■ Task brief:
Transcribe the entire listing exactly as it appears.
——
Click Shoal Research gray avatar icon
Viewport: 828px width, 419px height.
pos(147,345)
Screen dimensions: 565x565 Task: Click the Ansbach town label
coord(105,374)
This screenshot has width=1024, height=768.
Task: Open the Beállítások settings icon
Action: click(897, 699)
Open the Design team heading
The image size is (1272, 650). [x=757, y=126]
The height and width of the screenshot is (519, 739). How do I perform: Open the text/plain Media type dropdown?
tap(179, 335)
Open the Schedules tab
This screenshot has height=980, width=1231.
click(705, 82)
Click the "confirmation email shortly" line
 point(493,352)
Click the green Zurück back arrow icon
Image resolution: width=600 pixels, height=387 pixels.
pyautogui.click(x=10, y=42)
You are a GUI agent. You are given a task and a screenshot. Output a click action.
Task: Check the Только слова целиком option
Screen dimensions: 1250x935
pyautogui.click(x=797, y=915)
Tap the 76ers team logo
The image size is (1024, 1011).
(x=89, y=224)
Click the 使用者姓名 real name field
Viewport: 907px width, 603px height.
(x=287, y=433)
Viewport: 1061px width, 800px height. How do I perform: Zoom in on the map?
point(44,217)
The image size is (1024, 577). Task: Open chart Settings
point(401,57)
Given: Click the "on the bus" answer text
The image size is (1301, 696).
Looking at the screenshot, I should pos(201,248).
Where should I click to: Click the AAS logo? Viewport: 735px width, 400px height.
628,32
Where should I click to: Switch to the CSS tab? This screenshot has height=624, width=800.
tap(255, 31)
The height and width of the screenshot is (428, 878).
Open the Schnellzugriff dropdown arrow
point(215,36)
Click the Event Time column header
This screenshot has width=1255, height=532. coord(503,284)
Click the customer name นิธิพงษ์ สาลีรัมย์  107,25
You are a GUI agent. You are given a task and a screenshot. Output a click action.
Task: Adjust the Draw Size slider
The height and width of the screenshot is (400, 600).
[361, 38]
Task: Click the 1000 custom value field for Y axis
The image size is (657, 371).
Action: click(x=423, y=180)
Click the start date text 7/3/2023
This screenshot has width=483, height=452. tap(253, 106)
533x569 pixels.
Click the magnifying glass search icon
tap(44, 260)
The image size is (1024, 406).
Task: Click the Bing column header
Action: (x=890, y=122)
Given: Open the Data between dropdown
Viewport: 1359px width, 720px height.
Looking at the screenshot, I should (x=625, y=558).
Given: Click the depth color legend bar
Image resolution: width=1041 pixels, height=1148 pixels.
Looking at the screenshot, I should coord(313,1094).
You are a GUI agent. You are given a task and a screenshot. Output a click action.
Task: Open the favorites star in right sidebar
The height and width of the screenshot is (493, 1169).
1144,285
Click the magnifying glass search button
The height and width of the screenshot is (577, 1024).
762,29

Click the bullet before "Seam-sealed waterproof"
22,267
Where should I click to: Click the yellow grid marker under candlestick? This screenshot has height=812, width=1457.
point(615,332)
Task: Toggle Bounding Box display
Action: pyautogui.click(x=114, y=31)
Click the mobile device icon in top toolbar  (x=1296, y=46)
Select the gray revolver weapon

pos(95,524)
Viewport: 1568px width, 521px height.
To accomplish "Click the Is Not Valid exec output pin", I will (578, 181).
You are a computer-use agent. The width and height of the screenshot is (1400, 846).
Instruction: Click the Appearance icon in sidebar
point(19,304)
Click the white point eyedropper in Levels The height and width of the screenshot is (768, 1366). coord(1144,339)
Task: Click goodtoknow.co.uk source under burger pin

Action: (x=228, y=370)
——
■ Expected answer:
Click Shoal Research gray avatar icon
Viewport: 828px width, 419px height.
pos(147,345)
Screen dimensions: 565x565 Task: Click the Ansbach town label
coord(105,374)
This screenshot has width=1024, height=768.
Task: Open the Beállítások settings icon
Action: click(897, 699)
Open the Design team heading
The image size is (1272, 650). [x=757, y=126]
The height and width of the screenshot is (519, 739). How do I perform: Open the text/plain Media type dropdown?
tap(179, 335)
Open the Schedules tab
This screenshot has height=980, width=1231.
click(705, 82)
Click the "confirmation email shortly" line
 point(493,352)
Click the green Zurück back arrow icon
Image resolution: width=600 pixels, height=387 pixels.
pyautogui.click(x=10, y=42)
You are a GUI agent. You are given a task and a screenshot. Output a click action.
Task: Check the Только слова целиком option
Screen dimensions: 1250x935
pyautogui.click(x=797, y=915)
Tap the 76ers team logo
The image size is (1024, 1011).
(x=89, y=224)
Click the 使用者姓名 real name field
Viewport: 907px width, 603px height.
(x=287, y=433)
Viewport: 1061px width, 800px height. How do I perform: Zoom in on the map?
point(44,217)
The image size is (1024, 577). Task: Open chart Settings
point(401,57)
Given: Click the "on the bus" answer text
The image size is (1301, 696).
Looking at the screenshot, I should pos(201,248).
Where should I click to: Click the AAS logo? Viewport: 735px width, 400px height.
628,32
Where should I click to: Switch to the CSS tab? This screenshot has height=624, width=800.
tap(255, 31)
The height and width of the screenshot is (428, 878).
Open the Schnellzugriff dropdown arrow
point(215,36)
Click the Event Time column header
This screenshot has width=1255, height=532. coord(503,284)
Click the customer name นิธิพงษ์ สาลีรัมย์  107,25
You are a GUI agent. You are given a task and a screenshot. Output a click action.
Task: Adjust the Draw Size slider
The height and width of the screenshot is (400, 600).
[361, 38]
Task: Click the 1000 custom value field for Y axis
The image size is (657, 371).
Action: click(x=423, y=180)
Click the start date text 7/3/2023
This screenshot has width=483, height=452. tap(253, 106)
533x569 pixels.
Click the magnifying glass search icon
tap(44, 260)
The image size is (1024, 406).
Task: Click the Bing column header
Action: (x=890, y=122)
Given: Open the Data between dropdown
Viewport: 1359px width, 720px height.
Looking at the screenshot, I should (x=625, y=558).
Given: Click the depth color legend bar
Image resolution: width=1041 pixels, height=1148 pixels.
Looking at the screenshot, I should coord(313,1094).
You are a GUI agent. You are given a task and a screenshot. Output a click action.
Task: Open the favorites star in right sidebar
The height and width of the screenshot is (493, 1169).
1144,285
Click the magnifying glass search button
The height and width of the screenshot is (577, 1024).
762,29

Click the bullet before "Seam-sealed waterproof"
22,267
Where should I click to: Click the yellow grid marker under candlestick? This screenshot has height=812, width=1457.
point(615,332)
Task: Toggle Bounding Box display
Action: pyautogui.click(x=114, y=31)
Click the mobile device icon in top toolbar  (x=1296, y=46)
Select the gray revolver weapon

pos(95,524)
Viewport: 1568px width, 521px height.
To accomplish "Click the Is Not Valid exec output pin", I will (578, 181).
You are a computer-use agent. The width and height of the screenshot is (1400, 846).
Instruction: Click the Appearance icon in sidebar
point(19,304)
Click the white point eyedropper in Levels The height and width of the screenshot is (768, 1366). coord(1144,339)
Task: Click goodtoknow.co.uk source under burger pin

Action: (x=228, y=370)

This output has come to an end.